READING PASSAGE below:

Cognitive Behaviour Therapy (CBT)
What is Cognitive Behaviour Therapy (CBT)?
Cognitive Behaviour Therapy (CBT) combines the two different approaches of cognitive (which simply put is thinking) and behavioural (how we behave or act on our thoughts and feelings) for a practical and solution-focused therapy. Our thoughts determine our feelings and behaviour and negative thoughts can cause us to engage in unhelpful and destructive behaviours. With the therapist and the client working together, CBT helps people to become aware of distorted thinking patterns which then allows them to explore and challenge them and in due course bring about change for the better.
CBT is a more active therapy with the client taking a more proactive role and this may also include the client completing tasks at home. CBT differs from other therapies in that it is rooted in the present and looks to the future. While past events and experiences are considered during the sessions, the focus is more on current concerns. During a CBT session, your therapist will help you understand any negative thought patterns you have. You will learn how they affect you and your behaviour aiming to help you get out of negative cycles.

End of READING PASSAGE.
EXTRACTED RECORDS below:

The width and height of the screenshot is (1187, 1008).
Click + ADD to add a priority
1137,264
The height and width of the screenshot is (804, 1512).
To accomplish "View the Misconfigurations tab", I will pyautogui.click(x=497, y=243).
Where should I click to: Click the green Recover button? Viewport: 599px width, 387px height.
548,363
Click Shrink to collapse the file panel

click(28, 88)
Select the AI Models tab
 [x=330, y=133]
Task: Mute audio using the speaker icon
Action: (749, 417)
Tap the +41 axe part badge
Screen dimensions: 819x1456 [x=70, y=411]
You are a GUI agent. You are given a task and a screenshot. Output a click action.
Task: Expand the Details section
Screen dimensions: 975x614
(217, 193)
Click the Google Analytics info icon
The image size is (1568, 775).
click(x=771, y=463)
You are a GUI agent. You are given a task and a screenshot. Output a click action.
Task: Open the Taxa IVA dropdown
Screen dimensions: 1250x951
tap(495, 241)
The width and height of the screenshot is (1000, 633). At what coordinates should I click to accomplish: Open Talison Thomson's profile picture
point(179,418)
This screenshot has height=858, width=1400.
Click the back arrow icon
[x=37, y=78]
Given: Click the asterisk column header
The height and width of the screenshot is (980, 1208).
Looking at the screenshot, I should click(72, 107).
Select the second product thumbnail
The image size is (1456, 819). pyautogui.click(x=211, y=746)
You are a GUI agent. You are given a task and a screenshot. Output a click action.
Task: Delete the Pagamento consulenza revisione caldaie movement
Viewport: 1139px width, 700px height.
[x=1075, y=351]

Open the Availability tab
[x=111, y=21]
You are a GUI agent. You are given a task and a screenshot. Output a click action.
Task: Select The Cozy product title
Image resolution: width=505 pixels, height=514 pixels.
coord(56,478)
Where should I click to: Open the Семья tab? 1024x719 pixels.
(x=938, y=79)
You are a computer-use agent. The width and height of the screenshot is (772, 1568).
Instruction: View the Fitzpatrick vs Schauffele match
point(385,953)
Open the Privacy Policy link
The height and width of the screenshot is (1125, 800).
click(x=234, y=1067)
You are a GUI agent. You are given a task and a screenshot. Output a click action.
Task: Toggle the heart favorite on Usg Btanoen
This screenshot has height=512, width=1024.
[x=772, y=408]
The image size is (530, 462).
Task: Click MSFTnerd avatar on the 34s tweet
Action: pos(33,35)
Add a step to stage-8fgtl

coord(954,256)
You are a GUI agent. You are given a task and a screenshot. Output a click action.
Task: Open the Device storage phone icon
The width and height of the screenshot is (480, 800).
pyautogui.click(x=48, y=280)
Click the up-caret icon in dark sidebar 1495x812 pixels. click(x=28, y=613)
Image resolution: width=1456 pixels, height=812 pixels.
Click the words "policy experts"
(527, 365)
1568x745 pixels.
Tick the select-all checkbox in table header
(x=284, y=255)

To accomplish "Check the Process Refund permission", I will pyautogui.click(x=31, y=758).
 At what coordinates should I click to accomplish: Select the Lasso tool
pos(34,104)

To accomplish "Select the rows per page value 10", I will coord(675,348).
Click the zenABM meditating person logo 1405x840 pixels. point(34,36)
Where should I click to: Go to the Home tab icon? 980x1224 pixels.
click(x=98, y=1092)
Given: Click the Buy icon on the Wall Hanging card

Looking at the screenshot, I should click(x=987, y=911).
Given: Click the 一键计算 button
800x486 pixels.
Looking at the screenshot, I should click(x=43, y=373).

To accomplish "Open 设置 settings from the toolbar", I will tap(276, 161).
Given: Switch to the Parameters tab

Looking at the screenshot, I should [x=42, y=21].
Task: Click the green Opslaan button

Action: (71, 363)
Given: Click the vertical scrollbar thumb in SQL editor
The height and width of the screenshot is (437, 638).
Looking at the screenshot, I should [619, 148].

End of EXTRACTED RECORDS.

* **QUESTIONS TO ANSWER**:
A - Restate word for word the part of the passage on CBT between "CBT is a more" and "of negative cycles.", inclusive.
B - According to the passage on CBT, how does CBT differ from other therapies?

* **SOLVED TASKS**:
A -
CBT is a more active therapy with the client taking a more proactive role and this may also include the client completing tasks at home. CBT differs from other therapies in that it is rooted in the present and looks to the future. While past events and experiences are considered during the sessions, the focus is more on current concerns. During a CBT session, your therapist will help you understand any negative thought patterns you have. You will learn how they affect you and your behaviour aiming to help you get out of negative cycles.

B - It is rooted in the present and looks to the future.